Я видел, как удивленный Галка неловко развел руками и, скомкав конец фразы, стал торопливо спускаться по лестнице.
Кто-то из обозленных соседей схватил меня за руку и потащил в сторону.
А я, не обращая внимания на ругательства и тычки, рассмеялся весело, как шальной.
— Ты что хулиганишь? — крепко встряхивая, строго спросил тащивший меня за руку рабочий.
— Я не хулиганю, — не переставая счастливо улыбаться, отвечал я, подпрыгивая на озябших ногах. — Я Галку нашел… Я Семена Ивановича…
Вероятно, было в моем лице что-то такое, от чего сердитый человек улыбнулся сам и спросил уже не очень сердито:
— Какую еще галку?
— Да не какую… Я Семена Ивановича… Вон он сам сюда пробирается.
Галка вынырнул, схватил меня за плечо:
— Ты откуда?
Толпа волновалась. Площадь неспокойно шумела. Кругом виднелись озлобленные, встревоженные и растерянные лица.
— Семен Иванович, — на ходу спросил я, не отвечая на его вопрос, — отчего народ шумит?
— Телеграмма пришла… Только что, — пояснил он скороговоркой. — Керенский предает революцию! Корнилов идет на Петроград.
Короткие осенние дни замелькали передо мною, как никогда не виданные станции, сверкающие огнями на пути скорого поезда. Сразу же нашлось и мне дело. И я оказался теперь полезным, втянутым в круговорот стремительно развертывавшихся событий.
В один из беспокойных дней Галка встревоженно сказал мне:
— Беги, Борис, в комитет. Скажи, что с Варихи срочно просили агитатора и я пошел туда. Найди Ершова, пусть он вместо меня сходит в типографию. Если Ершова не найдешь, то… Дай-ка карандаш… Вот снеси эту записку сам в типографию. Да не в контору, а передай лучше прямо в руки метранпажу! Помнишь… у Корчагина был, черный такой, в очках? Ну вот… Сделаешь все, тогда ко мне, на Вариху. Да если в комитете свежие листовки есть — захвати. Скажешь Павлу, что я просил… Стой, стой! — закричал он озабоченно вдогонку. — Холодно ведь. Ты бы хоть мой старый плащик накинул!

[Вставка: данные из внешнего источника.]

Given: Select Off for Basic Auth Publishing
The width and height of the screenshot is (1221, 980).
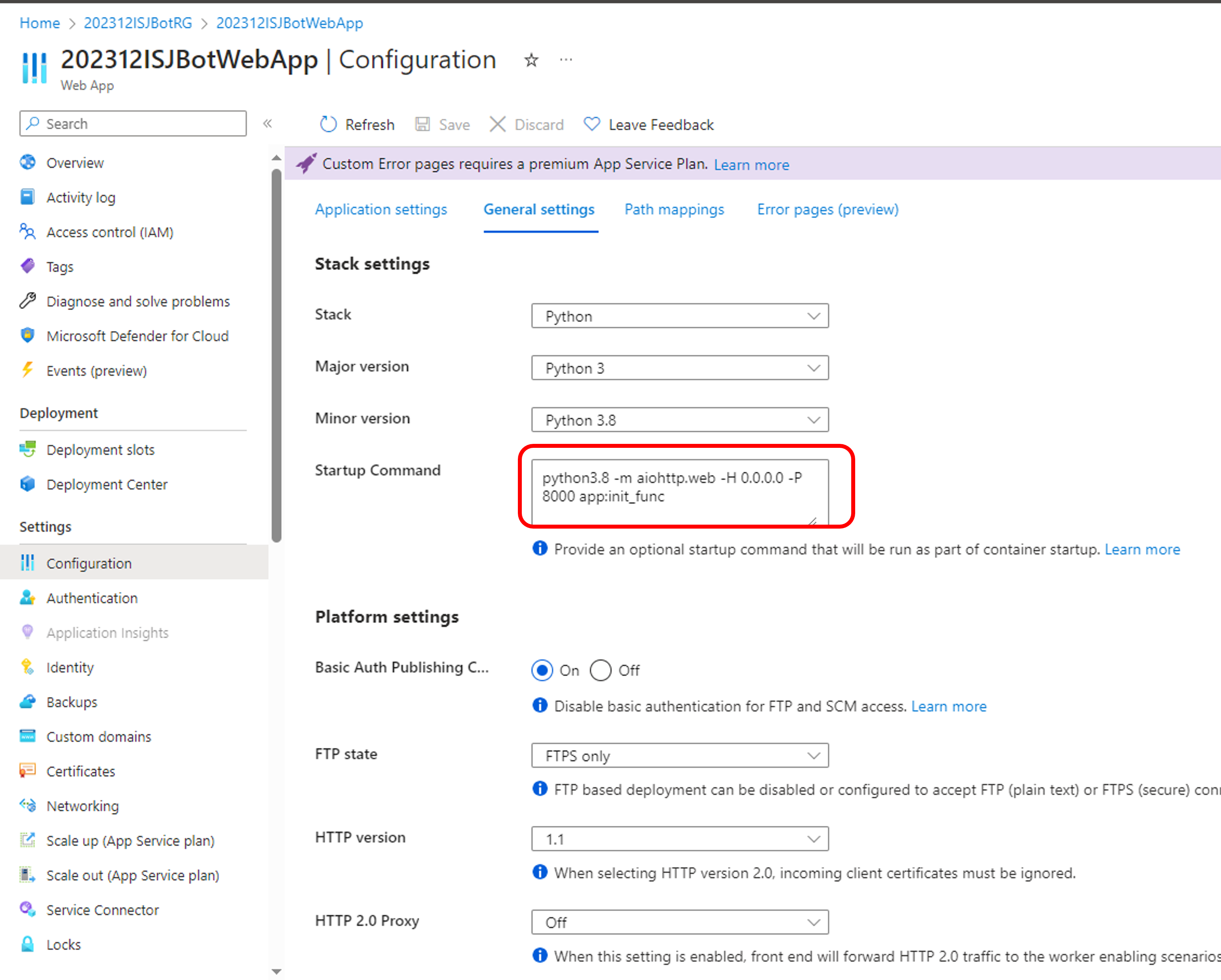Looking at the screenshot, I should [600, 670].
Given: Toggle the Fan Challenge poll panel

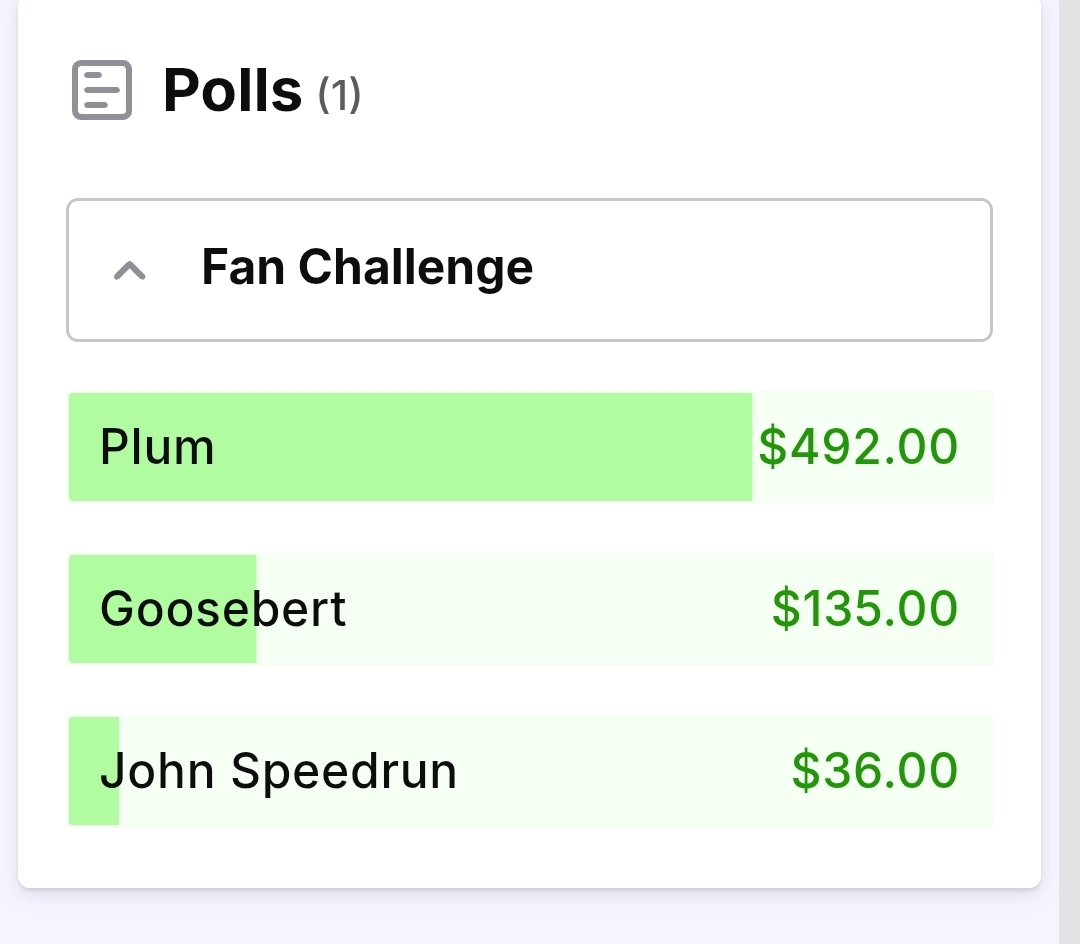Looking at the screenshot, I should click(529, 270).
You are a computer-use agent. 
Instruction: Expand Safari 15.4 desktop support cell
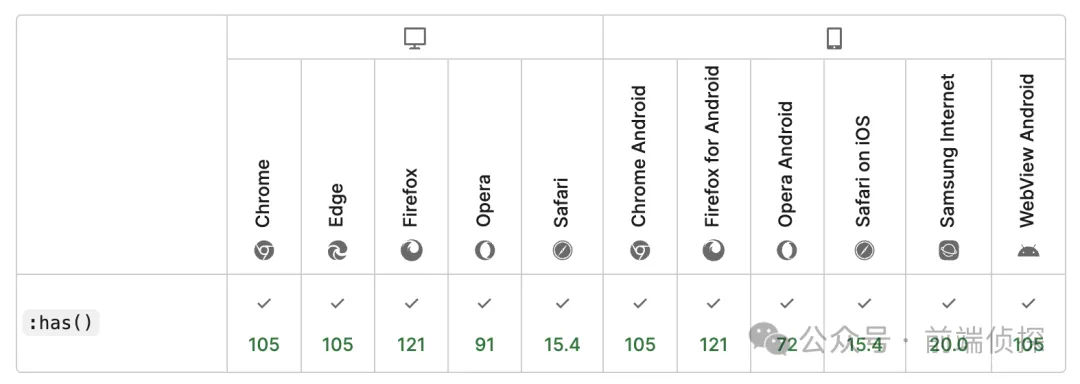(x=562, y=323)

Но я уже с упоением и азартом, как кавалерийская лошадь, пущенная в карьер, несся, перепрыгивая через лужи и выбоины грязной мостовой.
В дверях партийного комитета, шумного, как вокзал перед отправлением поезда, я налетел на Корчагина. Если б это был не он, а кто-нибудь другой, поменьше и послабее, я, вероятно, сшиб бы его с ног. Об Корчагина же я ударился, как о телеграфный столб.
— Эк тебя носит, — быстро сказал он. — Что ты, с колокольни свалился?
— Нет, не с колокольни, — сконфуженно, потирая зашибленную голову и тяжело дыша, ответил я. — Семен Иванович прислал сказать, что он на Вариху…
— Знаю, звонили уже.
— Еще просили листовки.
— Послано уже, еще что?
— Еще Ершова надо. Пусть в типографию идет. Вот записка.
— Что тут про типографию? Дай-ка записку, — вмешался в разговор незнакомый мне вооруженный рабочий в шинели, накинутой поверх старого пиджака.
— Мудрит что-то Семен, — сказал он, прочитав записку и обращаясь к Корчагину. — Чего он боится за типографию? Я еще с обеда туда свой караул выслал.
К крыльцу подходили новые и новые люди. Несмотря на холод, двери комитета были распахнуты настежь, мелькали шинели, блузы, порыжевшие кожаные куртки. В сенях двое отбивали молотками доски от ящика. В соломе лежали новенькие, густо промазанные маслом трехлинейные винтовки. Несколько таких же уже опорожненных ящиков валялись в грязи около крыльца.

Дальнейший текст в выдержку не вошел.